I don't understand why some guys want to have a huge conversation while standing at the urinal with cock in hand...
Dude, Her having kids just means she puts out.
I just fucked a rockette. This would have been amazing a week ago.
no i did not stop my best friend from eating out my sister...bros before hoes
He met a random girl on the bus home and decided to go to Spain with her. The blackout decisions are becoming internationally epic. He has work in the morning.
I did nothing besides stay sober all night, I walked home to find max naked knocking cups off the counter with his cock lol
You look me right in the eyes and yelled "By the power of the superglue beer sword, I designate you my driver!" I almost felt honored.
I wish Samuel L. Jackson would narrate our bar crawls
Almost there.
define "almost". like I have enough time to watch a youtube video or oh shit, put on some goddamn pants because they're in the driveway.
He just walked up to me in the kitchen, pulled out his penis and stuck it in my sweatpants pocket.
It was probably cold. Sweatpants pockets are notoriously warm.
I don't think a gay three way is the best way to confirm your sexuality.
Is it unethical to trim my bush hair with the scissors from my office?

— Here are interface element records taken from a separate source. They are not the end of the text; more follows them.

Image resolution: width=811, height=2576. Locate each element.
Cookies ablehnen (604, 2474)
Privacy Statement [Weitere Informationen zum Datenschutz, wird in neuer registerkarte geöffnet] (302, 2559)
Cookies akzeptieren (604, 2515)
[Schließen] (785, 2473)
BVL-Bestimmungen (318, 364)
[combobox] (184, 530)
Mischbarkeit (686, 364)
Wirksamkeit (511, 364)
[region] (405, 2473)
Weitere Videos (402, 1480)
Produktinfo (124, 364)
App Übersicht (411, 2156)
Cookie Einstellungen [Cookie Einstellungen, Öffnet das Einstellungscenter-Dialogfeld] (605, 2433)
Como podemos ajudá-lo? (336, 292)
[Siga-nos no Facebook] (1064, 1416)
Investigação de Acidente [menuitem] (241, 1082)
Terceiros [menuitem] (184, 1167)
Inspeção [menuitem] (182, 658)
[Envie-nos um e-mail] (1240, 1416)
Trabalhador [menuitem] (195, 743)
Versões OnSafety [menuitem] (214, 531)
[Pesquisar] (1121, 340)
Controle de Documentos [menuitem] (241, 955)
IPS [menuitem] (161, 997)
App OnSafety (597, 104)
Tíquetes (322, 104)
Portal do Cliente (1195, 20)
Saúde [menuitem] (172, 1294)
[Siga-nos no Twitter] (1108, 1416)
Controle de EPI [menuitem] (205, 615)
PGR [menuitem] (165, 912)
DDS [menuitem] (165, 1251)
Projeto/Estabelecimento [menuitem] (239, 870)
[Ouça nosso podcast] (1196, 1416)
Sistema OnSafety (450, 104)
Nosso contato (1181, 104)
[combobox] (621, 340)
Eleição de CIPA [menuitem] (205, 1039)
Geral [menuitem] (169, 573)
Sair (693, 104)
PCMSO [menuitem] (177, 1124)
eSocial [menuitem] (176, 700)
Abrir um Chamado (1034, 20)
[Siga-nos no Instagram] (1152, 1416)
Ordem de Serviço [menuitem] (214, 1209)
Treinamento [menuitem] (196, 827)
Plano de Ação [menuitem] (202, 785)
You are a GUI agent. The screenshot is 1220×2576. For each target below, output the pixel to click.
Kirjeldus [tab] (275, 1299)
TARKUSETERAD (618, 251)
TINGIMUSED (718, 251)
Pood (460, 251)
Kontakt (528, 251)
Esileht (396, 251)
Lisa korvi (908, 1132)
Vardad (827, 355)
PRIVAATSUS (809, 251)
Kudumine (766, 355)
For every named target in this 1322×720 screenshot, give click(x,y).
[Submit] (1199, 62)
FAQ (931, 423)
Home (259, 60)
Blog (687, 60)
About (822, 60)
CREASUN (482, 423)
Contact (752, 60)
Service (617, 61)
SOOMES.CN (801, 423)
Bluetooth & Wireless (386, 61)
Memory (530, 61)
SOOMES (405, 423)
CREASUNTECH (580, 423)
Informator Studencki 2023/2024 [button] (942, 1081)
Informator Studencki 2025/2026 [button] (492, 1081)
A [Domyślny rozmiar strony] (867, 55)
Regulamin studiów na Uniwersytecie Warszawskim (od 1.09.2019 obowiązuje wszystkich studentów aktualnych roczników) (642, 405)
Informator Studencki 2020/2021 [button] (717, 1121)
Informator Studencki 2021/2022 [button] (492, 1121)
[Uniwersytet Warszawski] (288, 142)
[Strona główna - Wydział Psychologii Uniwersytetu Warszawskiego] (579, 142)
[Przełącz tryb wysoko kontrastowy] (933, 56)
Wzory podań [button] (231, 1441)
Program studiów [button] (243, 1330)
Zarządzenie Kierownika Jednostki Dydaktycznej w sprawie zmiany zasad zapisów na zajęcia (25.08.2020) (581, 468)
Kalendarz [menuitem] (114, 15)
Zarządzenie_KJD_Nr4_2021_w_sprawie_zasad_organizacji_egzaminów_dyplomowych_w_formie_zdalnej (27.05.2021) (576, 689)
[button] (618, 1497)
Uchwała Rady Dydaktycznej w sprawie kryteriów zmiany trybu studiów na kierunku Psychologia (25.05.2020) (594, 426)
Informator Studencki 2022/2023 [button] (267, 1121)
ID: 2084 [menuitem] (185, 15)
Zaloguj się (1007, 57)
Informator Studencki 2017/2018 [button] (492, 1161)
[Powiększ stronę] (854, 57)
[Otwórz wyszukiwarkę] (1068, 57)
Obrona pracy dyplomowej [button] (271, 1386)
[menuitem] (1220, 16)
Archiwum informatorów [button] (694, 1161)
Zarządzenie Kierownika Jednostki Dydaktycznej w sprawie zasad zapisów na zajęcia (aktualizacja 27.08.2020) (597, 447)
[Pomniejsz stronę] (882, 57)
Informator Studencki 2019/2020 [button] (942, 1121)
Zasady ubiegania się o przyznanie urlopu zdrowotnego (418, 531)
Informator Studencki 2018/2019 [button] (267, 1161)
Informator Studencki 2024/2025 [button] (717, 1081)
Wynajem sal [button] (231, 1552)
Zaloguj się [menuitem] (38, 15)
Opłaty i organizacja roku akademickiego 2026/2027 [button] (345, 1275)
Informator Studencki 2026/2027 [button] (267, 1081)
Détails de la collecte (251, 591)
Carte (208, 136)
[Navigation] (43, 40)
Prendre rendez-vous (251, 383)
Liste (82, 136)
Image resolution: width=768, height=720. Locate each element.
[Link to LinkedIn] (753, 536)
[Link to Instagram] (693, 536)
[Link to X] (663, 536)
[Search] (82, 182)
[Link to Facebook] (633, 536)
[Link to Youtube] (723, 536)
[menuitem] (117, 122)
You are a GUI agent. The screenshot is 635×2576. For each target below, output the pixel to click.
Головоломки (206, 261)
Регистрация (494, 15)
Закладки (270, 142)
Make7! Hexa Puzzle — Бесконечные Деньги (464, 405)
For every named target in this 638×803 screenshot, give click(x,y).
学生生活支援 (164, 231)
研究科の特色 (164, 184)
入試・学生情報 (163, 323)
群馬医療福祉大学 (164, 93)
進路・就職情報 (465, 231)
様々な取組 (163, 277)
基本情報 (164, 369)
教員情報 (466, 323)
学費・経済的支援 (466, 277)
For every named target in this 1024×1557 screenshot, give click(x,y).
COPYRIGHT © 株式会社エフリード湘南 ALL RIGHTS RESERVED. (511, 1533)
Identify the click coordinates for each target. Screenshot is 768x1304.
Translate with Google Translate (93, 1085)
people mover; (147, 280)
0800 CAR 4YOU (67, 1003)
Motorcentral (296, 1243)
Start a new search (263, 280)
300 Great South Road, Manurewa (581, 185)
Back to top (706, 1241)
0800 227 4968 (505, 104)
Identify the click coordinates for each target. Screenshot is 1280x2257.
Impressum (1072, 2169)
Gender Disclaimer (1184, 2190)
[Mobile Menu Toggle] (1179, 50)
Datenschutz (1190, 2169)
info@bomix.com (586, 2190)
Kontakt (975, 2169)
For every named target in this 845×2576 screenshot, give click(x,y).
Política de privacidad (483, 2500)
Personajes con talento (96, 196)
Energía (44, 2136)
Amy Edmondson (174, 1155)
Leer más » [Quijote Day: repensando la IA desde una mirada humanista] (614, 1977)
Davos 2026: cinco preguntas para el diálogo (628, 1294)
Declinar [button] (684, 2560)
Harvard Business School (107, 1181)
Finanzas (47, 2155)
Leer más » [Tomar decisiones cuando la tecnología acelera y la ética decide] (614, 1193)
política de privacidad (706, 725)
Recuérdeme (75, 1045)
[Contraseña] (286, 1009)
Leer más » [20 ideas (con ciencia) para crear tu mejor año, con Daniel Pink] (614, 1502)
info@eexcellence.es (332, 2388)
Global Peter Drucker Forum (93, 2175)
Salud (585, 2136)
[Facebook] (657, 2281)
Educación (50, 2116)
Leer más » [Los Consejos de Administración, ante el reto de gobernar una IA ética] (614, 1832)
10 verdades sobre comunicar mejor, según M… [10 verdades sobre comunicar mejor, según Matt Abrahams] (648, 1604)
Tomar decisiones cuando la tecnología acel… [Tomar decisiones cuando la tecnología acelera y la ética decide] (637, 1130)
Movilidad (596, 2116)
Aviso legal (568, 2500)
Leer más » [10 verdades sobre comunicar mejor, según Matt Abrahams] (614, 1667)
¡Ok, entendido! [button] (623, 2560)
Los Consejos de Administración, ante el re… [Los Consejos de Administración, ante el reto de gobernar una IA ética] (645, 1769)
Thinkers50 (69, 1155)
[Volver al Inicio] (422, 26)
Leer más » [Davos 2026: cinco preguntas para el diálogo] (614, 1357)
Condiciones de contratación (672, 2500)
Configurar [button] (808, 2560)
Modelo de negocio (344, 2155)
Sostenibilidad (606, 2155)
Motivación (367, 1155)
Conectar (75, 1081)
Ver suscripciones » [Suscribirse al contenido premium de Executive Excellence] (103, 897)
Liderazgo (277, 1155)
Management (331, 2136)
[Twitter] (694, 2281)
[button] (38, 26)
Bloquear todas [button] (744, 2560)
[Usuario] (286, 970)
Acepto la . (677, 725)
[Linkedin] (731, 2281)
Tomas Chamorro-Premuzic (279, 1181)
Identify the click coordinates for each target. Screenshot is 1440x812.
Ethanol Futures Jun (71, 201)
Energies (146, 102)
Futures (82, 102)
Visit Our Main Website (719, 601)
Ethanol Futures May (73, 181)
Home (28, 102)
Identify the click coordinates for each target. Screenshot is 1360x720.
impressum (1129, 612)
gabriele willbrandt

These freshman guys were trying to holler at me from their window, and I realized about 20 minutes too late that the best possible reaction at that time would've been screaming "FLACCID PENIS". Oh, and I found this awesome zombie charm bracelet you would love.
I'm eating lunchables with a glass of wine while I FaceTime the guy I lost my virginity to.
Ive never seen a drunk man get suplexed before last week, now its the standard requirement every time we go out.